Nicholas Oldham, sophomore in materials engineering, was one of four Iowa State students to be chosen for the prestigious Barry Goldwater Scholarship, which is the premier undergraduate scholarship in mathematics, natural sciences and engineering in the U.S.
When I started looking at engineering programs at Iowa State, the materials science and engineering department looked really appealing and the interactions I had with them before applying were so good that I really wanted to come here. When I visited campus, I talked with academic advisor Holly Dunlay-Lott for an hour, and it was really helpful for me.
I wanted something that is science based, but also an intersection of all the things I was interested in. What really got me started on this path was that I was a fencer in high school, and I had to maintain my blade and pay close attention to it. This got me interested and appreciate the science behind this material.
When I came to Iowa State and learned about materials engineering I realized these people were already doing what I had been doing in my head, thinking about how chemistry interacts with physics.
The second week I was at Iowa State, I put my name in to apply to be an undergraduate research assistant and I started out by shadowing in associate professor of materials science and engineering Shan Jiang’s lab, working on polymers.
Then through the Iowa State Honors peer mentor’s program, I connected with Sid Pathak, assistant professor of materials science and engineering, and I learned a lot about solder, microgravity and how different instruments work in different environments.
After that I was able to connect with Steve Martin, a Distinguished Professor of materials science and engineering, and Martin’s Glass and Energy Materials lab has been an amazing group.
I have been researching solid-state sodium batteries. What I do a lot in the lab is making new glass chemistries that have never been made before and analyze them in a variety of ways. There is so much hands-on learning involved. And it feels great to working on greener energy storage.
Research has been incredibly helpful to inform my decisions on my engineering future. The people I have been working with and the grad students in the lab have been amazing in their mentorship and knowledge of performing research and of graduate school.

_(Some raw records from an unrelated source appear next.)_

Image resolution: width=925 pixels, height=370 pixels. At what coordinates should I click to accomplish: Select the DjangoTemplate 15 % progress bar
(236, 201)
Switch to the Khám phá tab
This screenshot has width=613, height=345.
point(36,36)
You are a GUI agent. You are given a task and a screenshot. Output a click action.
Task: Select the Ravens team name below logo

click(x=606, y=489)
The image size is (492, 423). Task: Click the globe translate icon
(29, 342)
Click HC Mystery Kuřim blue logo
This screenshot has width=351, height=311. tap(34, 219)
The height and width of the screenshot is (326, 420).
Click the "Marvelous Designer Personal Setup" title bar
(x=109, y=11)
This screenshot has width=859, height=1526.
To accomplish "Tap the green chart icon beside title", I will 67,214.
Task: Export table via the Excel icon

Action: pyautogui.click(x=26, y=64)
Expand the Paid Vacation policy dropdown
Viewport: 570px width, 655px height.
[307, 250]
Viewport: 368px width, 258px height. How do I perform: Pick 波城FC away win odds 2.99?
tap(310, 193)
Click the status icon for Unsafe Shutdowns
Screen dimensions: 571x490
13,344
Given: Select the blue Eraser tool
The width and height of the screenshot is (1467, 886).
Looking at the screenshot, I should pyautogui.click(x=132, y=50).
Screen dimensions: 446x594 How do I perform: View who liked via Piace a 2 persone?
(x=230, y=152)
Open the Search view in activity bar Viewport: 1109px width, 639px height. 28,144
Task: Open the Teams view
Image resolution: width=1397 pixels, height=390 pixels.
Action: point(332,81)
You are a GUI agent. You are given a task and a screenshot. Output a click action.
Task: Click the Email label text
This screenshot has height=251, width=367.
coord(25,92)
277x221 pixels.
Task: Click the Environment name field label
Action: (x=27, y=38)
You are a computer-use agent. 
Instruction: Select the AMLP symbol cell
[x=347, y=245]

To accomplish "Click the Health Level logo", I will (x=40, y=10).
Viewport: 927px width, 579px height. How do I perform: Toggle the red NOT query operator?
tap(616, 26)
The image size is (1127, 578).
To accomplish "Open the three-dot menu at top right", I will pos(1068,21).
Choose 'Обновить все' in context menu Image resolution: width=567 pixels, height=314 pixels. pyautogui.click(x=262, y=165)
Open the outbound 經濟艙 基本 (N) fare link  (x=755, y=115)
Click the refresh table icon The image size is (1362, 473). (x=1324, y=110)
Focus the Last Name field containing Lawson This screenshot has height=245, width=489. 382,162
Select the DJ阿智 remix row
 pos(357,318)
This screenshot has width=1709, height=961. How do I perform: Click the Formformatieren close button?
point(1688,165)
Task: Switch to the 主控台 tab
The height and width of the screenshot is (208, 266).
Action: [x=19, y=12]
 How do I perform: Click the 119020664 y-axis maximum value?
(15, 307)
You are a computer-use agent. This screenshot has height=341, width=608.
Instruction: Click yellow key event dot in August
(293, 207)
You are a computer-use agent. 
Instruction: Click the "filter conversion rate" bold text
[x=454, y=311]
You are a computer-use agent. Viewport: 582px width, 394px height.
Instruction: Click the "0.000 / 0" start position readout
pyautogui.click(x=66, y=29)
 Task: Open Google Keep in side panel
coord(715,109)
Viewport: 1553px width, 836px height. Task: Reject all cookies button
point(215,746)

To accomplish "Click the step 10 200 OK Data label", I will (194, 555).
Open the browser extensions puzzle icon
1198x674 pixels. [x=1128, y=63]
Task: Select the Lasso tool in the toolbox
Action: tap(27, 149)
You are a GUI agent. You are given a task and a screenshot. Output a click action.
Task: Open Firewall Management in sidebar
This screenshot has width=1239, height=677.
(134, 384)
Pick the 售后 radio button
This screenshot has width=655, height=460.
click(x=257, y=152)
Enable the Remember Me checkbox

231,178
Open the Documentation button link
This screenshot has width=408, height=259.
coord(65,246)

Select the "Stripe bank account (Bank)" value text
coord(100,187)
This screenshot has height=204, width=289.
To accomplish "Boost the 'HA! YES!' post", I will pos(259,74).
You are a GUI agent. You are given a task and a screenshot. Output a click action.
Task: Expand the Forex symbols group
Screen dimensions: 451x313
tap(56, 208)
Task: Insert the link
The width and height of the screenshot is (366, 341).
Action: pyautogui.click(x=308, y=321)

I have decided to go to graduate school because of the positive experiences I have had with undergraduate research at Iowa State. The stepping stone process of building your knowledge is incredibly satisfying, and I cannot understate the influence of all the mentors I have had during my time on campus. Hands-on research and supportive mentorship gave me the confidence to pursue the Goldwater and, after graduation, to pursue a Ph.D. in my passion: sustainable energy materials.